When he died, he had just taken early retirement from his chair in Indian religions at King’s College London, where he spent almost the whole of his career. He was looking forward to having the time at last to devote himself to several major academic projects, and making full use of his knowledge of Indian languages both classical and modern, unrivalled in this country and possibly anywhere in the world today.
Fred Hardy was born in the Rhineland. He was brought up by his mother, who was widowed at the end of the war. He showed an early interest in languages and scripts, and started his studies in Sanskrit in Cologne. In 1967 he came to Oxford University to read for a B.A. in Oriental Studies (Sanskrit and Prakrit). This was followed by a D.Phil., for which he was supervised by Prof. R.C. Zaehner. It was also at Oxford that he met his wife, the mathematician Aruna Gokhale.
For his doctoral research, Fred spent over a year in Tamilnadu, studying the classical language with local scholars and developing such empathy with his surroundings that when he returned to Britain he was speaking English with a strong Indian accent. The thesis traced through sources in Sanskrit, Prakrit and Tamil the origins of the extremely emotional devotionalism found in the Bhaagavata Puraa.na. It was 225,000 words long, which would not be allowed nowadays; for publication, though it contained no redundant verbiage, it had to be considerably shortened.
The book, Viraha-bhakti : the Early History of K.r.s.na Devotion in South India (1983) was not just massively learned: it contained a least two major discoveries. He showed that though Krishna is the object of devotion (bhakti) in the Bhagavad Giitaa, that bhakti sharply differs from the later form of bhakti, which is highly emotional; the later form blends Tamil worship of the god Mayon with the literary tradition for depicting passion for an absent lover.
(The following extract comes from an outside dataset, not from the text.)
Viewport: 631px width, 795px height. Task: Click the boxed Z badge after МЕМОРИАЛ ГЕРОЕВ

In the Tamil poems of the Alwars, Vaishnava saints, the devotee is condemned to play the part of the lover who can only at rare moments fuse with God, the beloved.
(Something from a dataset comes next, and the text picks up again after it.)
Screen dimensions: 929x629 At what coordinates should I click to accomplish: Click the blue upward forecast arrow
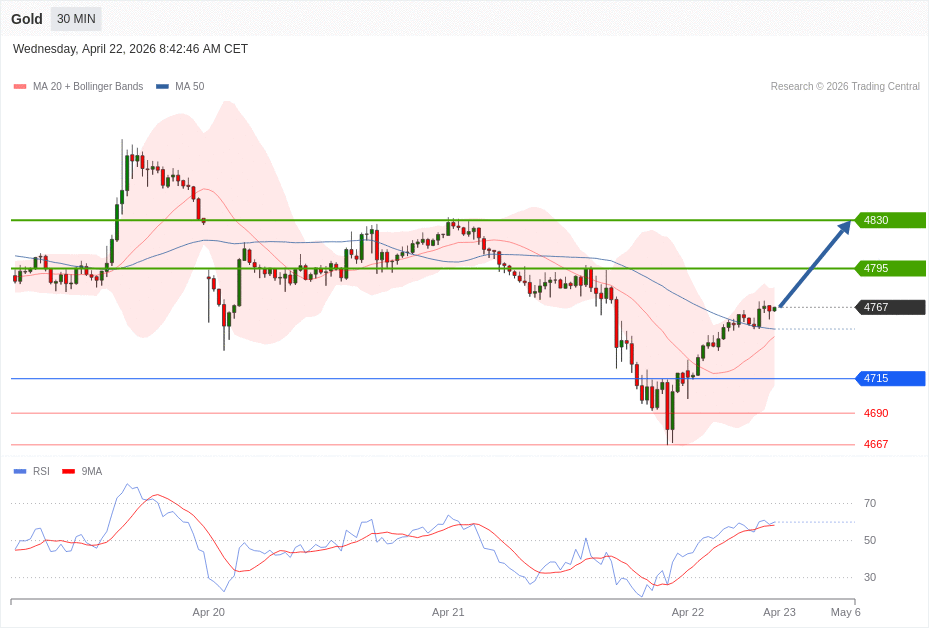814,264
Fred was also able to demonstrate not merely that the Bhaagavata Puraa.na was heavily influenced by Tamil religious literature, but that some of its most famous and beautiful poetry is simply a translation into Sanskrit of Tamil originals. Thus Fred’s work will forever be fundamental to the study of how Hinduism developed. He also showed in subsequent publications how Tamil devotionalism gradually spread to North India and laid the ground for the later bhakti of Caitanya.
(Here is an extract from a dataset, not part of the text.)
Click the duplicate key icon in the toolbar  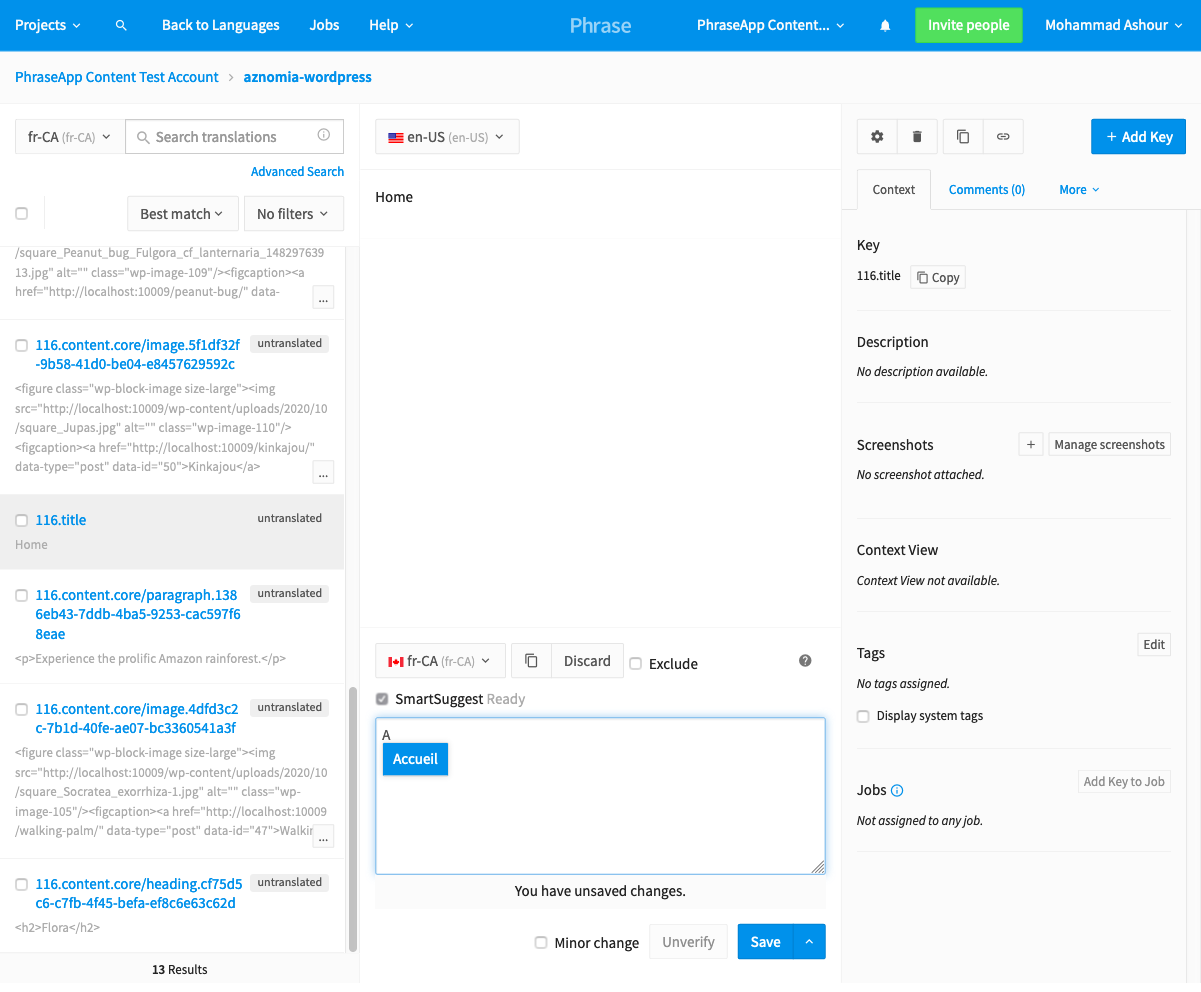coord(962,136)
At King’s Fred taught across the whole range of religions indigenous to India and was as knowledgeable about Jainism and Buddhism as he was about Vaishnavism, even though he published comparatively little about them. His encyclopaedic knowledge made him an excellent editor of a general companion to Indian religion, The World's Religions: the Religions of Asia (1990). But it was shown to best effect when he was invited to give the Wilde Lectures on Comparative Religion at Oxford. The 24 lectures, spread over 3 years, were later published as The Religious Culture of India: Power, Love and Wisdom, 1994. It is probably its size that has prevented this book from gaining the recognition it deserves. It shows Hardy entertaining and enlightening his audience with his vast knowledge of literature both Indian and western. It also shows how he insisted on retaining his own intellectual style: he utterly despised jargon and academic fashions, just as the comparatively slow rate of production of his latter years was probably due to his revulsion from “publish or perish” and the world of Research Assessment Exercises. He refused to engage in any kind of reductionist analysis and always gloried in the richness of human diversity.